Ex parte Sisto Li Proti

Thornton, J.,

dissenting. — I dissent. I do not think the ordinance accords with the charter. How does the employment of a certain number of men indicate the amount of business done by a laundryman? It might be that a man who employs eight men does less business than one who employs four men. The custom of the latter may be greater than that of the former. If a merchant employs eight clerks, it does not followthat he does a greater amount of business than one who employs four. Again, it is not said in the ordinance when and for how long the persons referred to must be employed. Must they be employed at the date the license is issued, or during the period granted?
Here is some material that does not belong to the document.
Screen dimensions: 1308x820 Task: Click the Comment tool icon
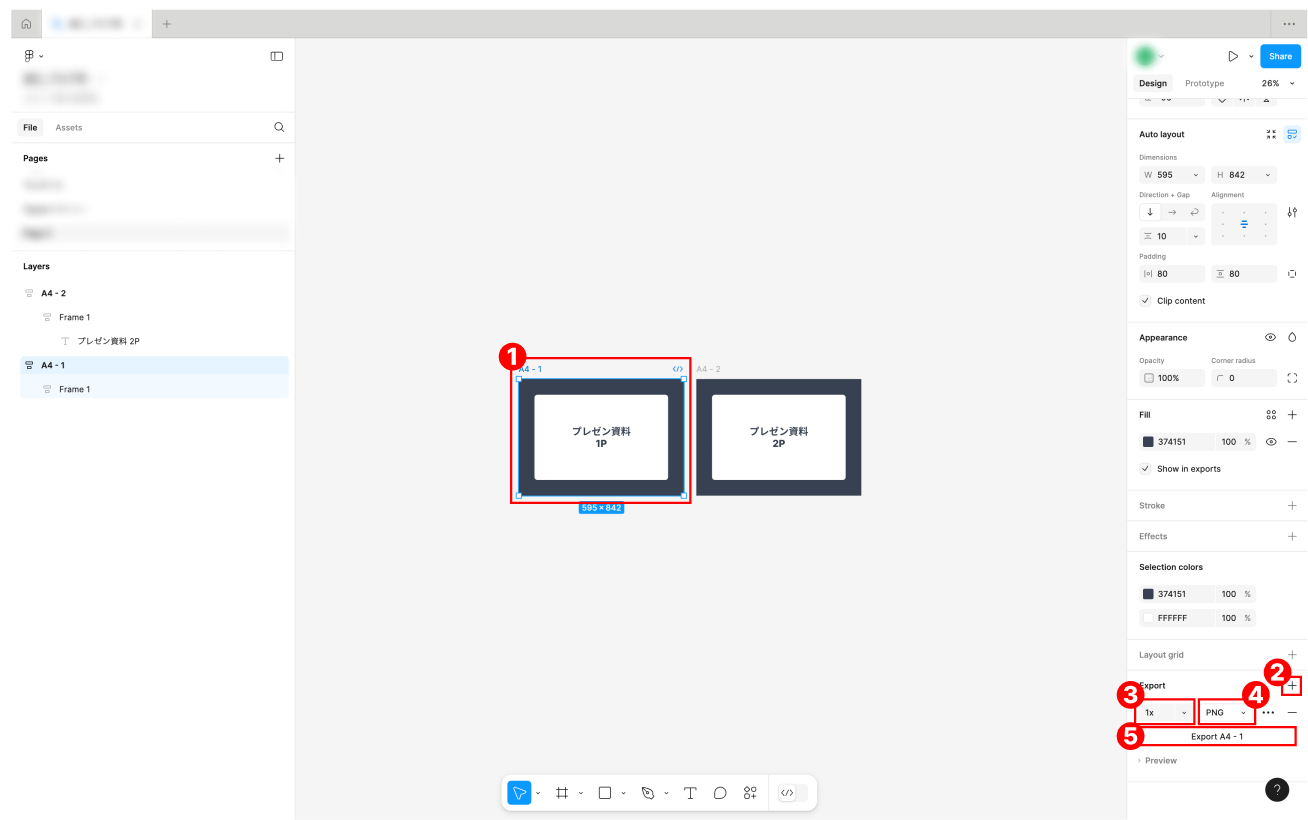click(x=720, y=793)
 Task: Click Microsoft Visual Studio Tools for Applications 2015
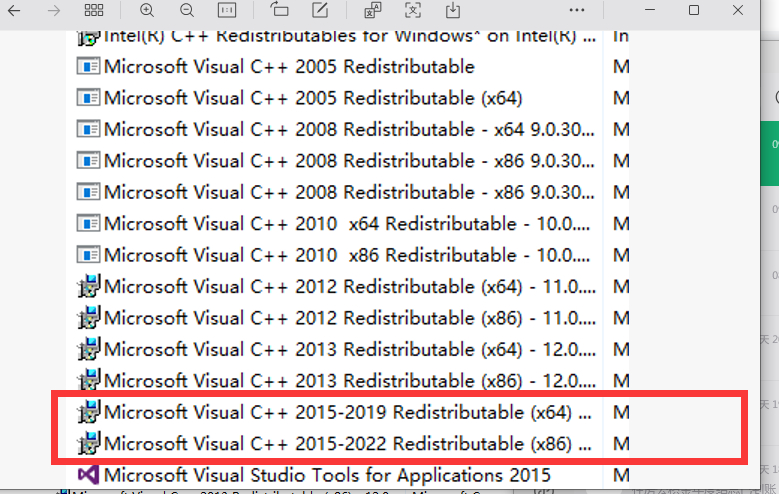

How if four of the eight are dismissed the day after the license is granted, or four employed during the previous quarter and eight when the license is granted? How, then, can such a test furnish a means of estimating the amount of business? In my view, it may furnish modes of conjecture or guess, but nothing more. There is a means of determining the amount of business. That is by the receipts in money for the previous quarter. Surely there must be some mode of determining this. If the ordinance supplies no mode, it should be amended in that regard. Surely a municipal corporation like the city of Oakland, whose powers are derived from its charter, and which do not go beyond the grant in the charter, fairly and reasonably construed, cannot adopt such a conjectural mode as the one above stated, for determining the amount of business done by a laundryman, in proportion *638to which amount the license to be paid is to be fixed. A construction which allows a mode so uncertain in its data, so incompetent to determine the amount of business done, the city should have no power to adopt. The powers of such a corporation are limited by its charter, the meaning of which must be arrived at by a reasonable construction, and when there is any ambiguity, the ambiguous language must be resolved against the city.

In my judgment, the prisoner is illegally held, and should be discharged.